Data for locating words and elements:
* * * * * * *
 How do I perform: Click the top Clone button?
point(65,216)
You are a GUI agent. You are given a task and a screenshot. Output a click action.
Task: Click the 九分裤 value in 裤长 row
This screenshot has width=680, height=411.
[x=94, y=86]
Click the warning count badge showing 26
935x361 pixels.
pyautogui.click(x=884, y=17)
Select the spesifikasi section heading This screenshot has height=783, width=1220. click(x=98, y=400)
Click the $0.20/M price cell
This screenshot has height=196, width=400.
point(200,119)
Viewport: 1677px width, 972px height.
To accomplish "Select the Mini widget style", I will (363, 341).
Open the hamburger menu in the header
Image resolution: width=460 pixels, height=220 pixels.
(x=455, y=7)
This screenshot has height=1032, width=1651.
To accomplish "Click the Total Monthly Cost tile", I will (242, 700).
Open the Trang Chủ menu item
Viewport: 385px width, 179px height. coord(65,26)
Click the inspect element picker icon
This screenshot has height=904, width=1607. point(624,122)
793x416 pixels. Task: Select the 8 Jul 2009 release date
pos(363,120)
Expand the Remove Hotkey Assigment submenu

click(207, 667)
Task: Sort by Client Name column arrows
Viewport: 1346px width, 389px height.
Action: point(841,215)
* * * * * * *
▶ **Given request**:
Render the lines of the data above, beginning with the line that contains "Select the spesifikasi" and continuing through the line that contains "will (363, 341).", as a JSON list of strings with one string per line. Omit any blank lines.

▶ **Finished answer**:
[
  "Select the spesifikasi section heading This screenshot has height=783, width=1220. click(x=98, y=400)",
  "Click the $0.20/M price cell",
  "This screenshot has height=196, width=400.",
  "point(200,119)",
  "Viewport: 1677px width, 972px height.",
  "To accomplish \"Select the Mini widget style\", I will (363, 341)."
]